Vaginal swabs taken from Jackson’s corpse contained Dykes’ DNA, and Tatiana’s birth certificate confirmed he was her father. Dykes was also an instructor of anatomy and physiology and had operating experience, which would explain how Jackson’s dismemberment was done “with surgical precision,” Pulaski said.
However, Dykes is charged only with Jackson’s murder, not for the murder of their baby, whose remains were found a few miles from Jackson’s.
“At this time, we don’t have the evidence to go forward on a prosecution about Tatiana’s murder,” Nassau County District Attorney Anne Donnelly said, adding she is in touch with Suffolk County District Attorney Ray Tierney to work together to find more evidence. She was asked if she personally believes Dykes also murdered Tatiana.
“Yes,” she said. “I do.”
The mother and daughter went unidentified for more than 25 years. Their remains did not include identifying factors like dental records and fingerprints, so Tanya Jackson and Tatiana Dykes were known only as “Peaches” and “Baby Peaches,” after Jackson’s tattoo, until breakthroughs in DNA analysis helped Nassau authorities identify them — and their link to Andrew Dykes — in 2023.
“Tanya was the victim of a vile and horrifying act of violence by a person — maybe the only person — she thought she could trust,” Donnelly said. “But we begin the fight for her now. Decades after her cruel and untimely end, we begin the fight to bring her killer to justice.”

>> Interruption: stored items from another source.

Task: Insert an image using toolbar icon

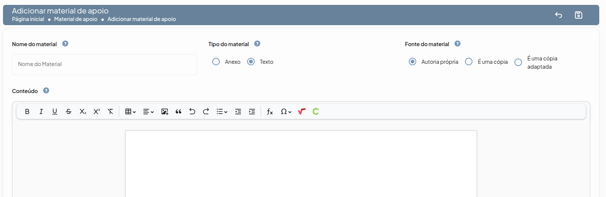Action: point(165,111)
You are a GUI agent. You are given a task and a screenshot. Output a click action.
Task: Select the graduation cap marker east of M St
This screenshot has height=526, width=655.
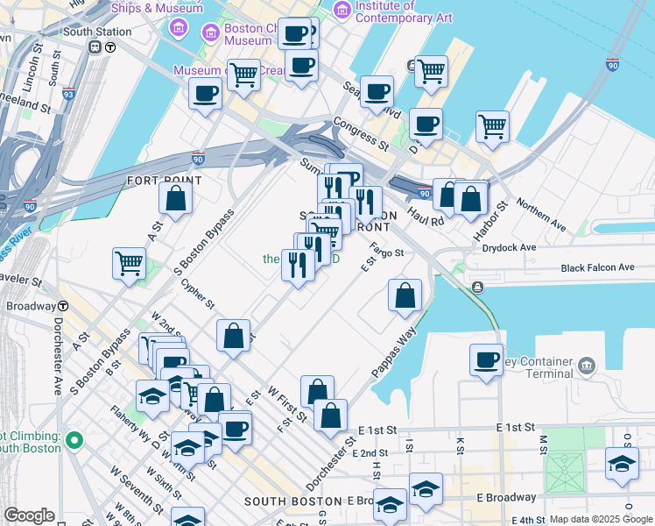622,464

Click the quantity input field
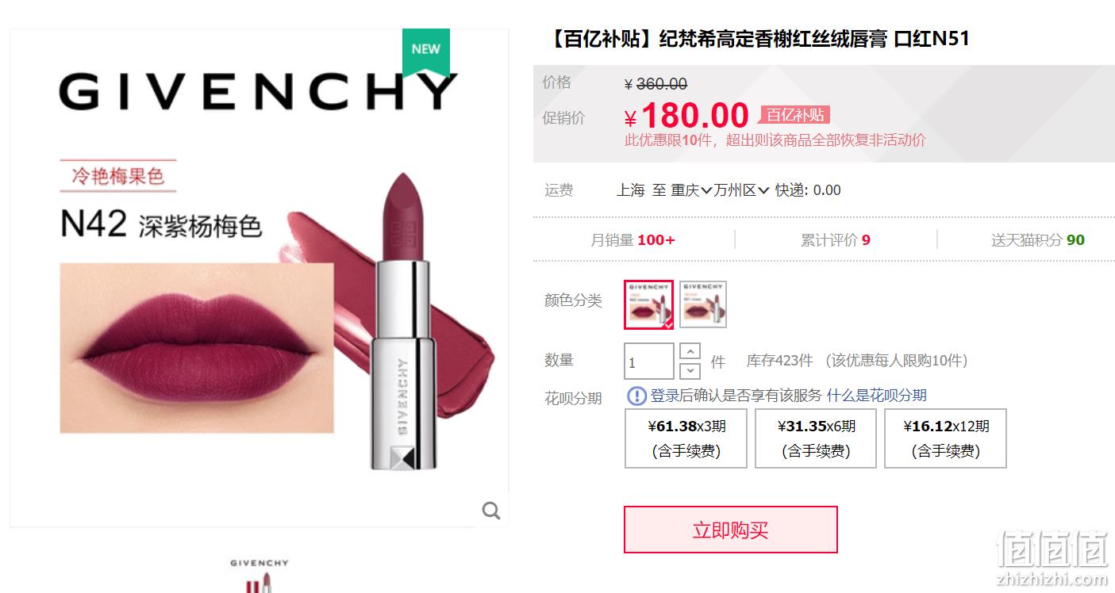click(649, 362)
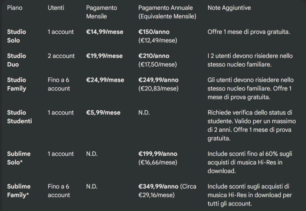Click the Note Aggiuntive column header

click(229, 8)
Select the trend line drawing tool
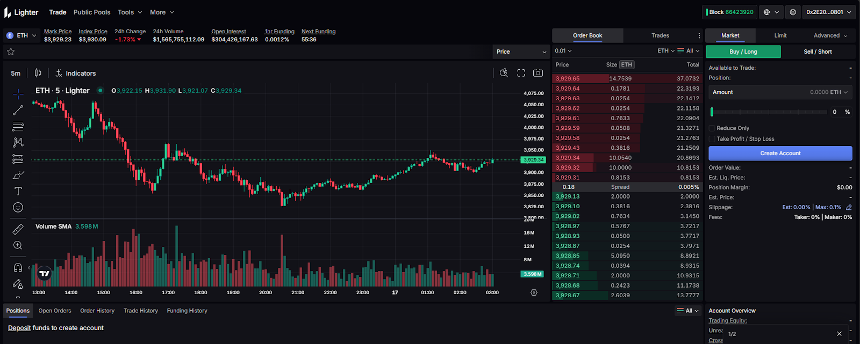Viewport: 860px width, 344px height. (x=18, y=111)
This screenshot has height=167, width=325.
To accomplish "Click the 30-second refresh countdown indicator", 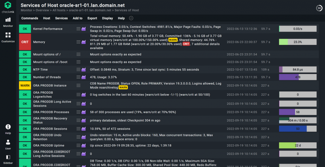I will point(319,8).
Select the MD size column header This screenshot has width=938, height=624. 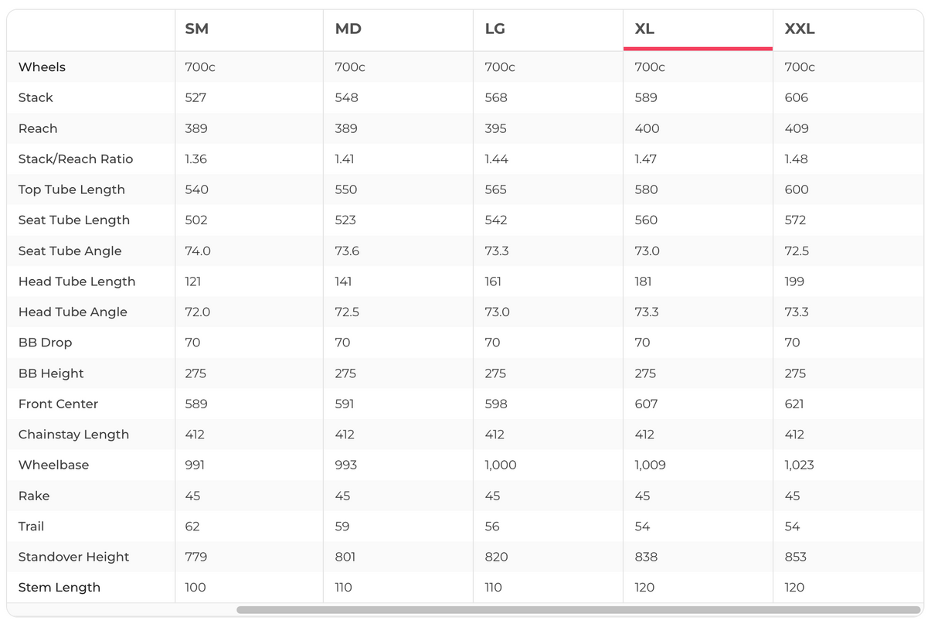pos(348,29)
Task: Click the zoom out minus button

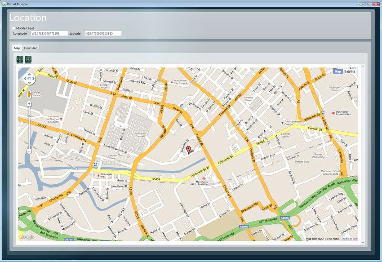Action: coord(29,151)
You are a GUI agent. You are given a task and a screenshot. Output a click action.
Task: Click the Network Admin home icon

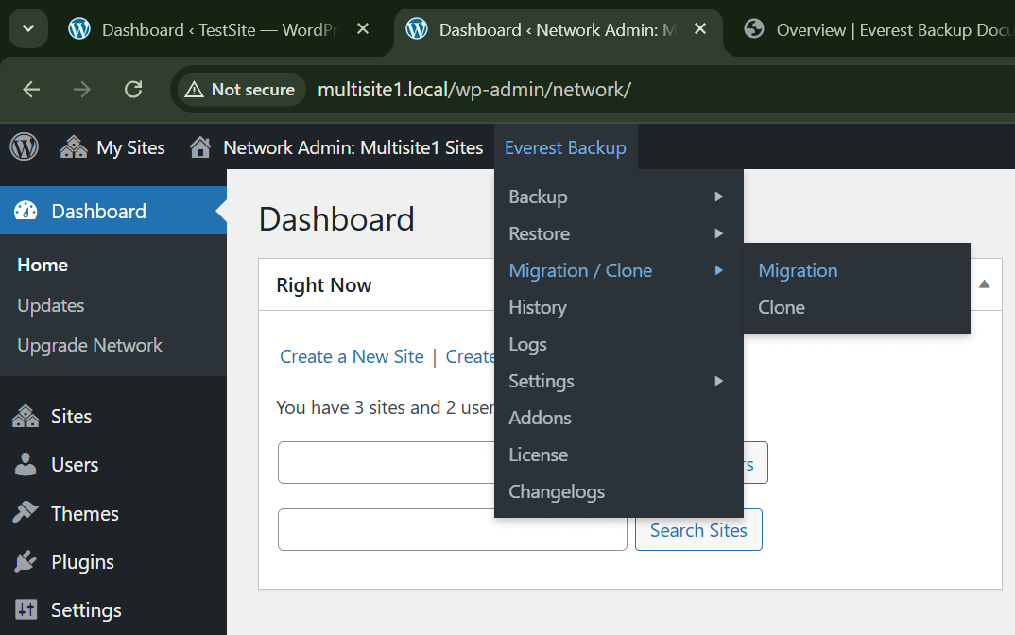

Nassau police began surveilling Dykes in October 2024. On Oct. 22, they followed him to a Charlie’s Cheesesteaks in a Tampa mall near his home. Investigators took the styrofoam cup he had been drinking from and extracted his DNA to test against the samples taken from Jackson’s remains nearly 30 years earlier. Prosecutors say it was a match.
Dykes admitted to his relationship with Tanya Jackson and Tatiana Dykes when Nassau police questioned him in December 2024. He claimed he hadn’t known they were dead, and that he had attempted to look for them over the years — but his story “didn’t add up,” Donnelly said. Dykes was arrested on Dec. 3 of this year and was extradited to New York.
“To the family, I want to say, I’m sorry it took this long,” Ryder said. “I’m sorry that this animal got away with what he got away with, instead of being a man and owning up to what he did years ago, and fathering that child, he ran away from it after destroying your lives, your sister’s lives, and that baby’s lives.”
“That animal will spend the rest of his life in jail thinking about that act,” he said.
Dykes’ court-appointed attorney, Joseph LoPiccolo, reserved the bail application during the Dec. 18 arraignment as he had “just met” Dykes and was only familiar with the case through what he’s read in the paper. The court will next meet on Jan. 16, 2026.
In 2016, the Press broke the news that Peaches partial remains were found near Gilgo Beach in 2011. The revelation was sparked by the work of filmmakers Joshua Zeman and Rachel Mills, who produced A&E’s The Killing Season investigating the Gilgo case and other cold case murders, as well as the work of Websleuths.
In 2020, the FBI was tapped to use genetic genealogy to help identify the victim formerly known as Peaches and her daughter. Two years later, the Mobile Police Department in Alabama released Peaches’s tattoo on its Facebook page, seeking relatives of an Elijah “Lige” Howell, who died in 1964 and whose relatives may have been able to assist in identifying Peaches. Howell had multiple siblings but no known children at the time of his death.
FBI agents and Nassau detectives ultimately tracked down the victim’s estranged family, interviewed them and confirmed her identity using DNA, officials said. A private funeral was held over the summer.
Rex Heuermann, an architect from Massapequa Park, has pleaded not guilty to charges of murdering six other women whose remains were found in the bayside brush along the westbound side of Ocean Parkway, as well as a seventh victim found dead in 1993 in the Hamptons. Jackson and her daughter were found at opposite ends of the area where the other victims were found in that case. Heuermann is due back in court on Jan. 13.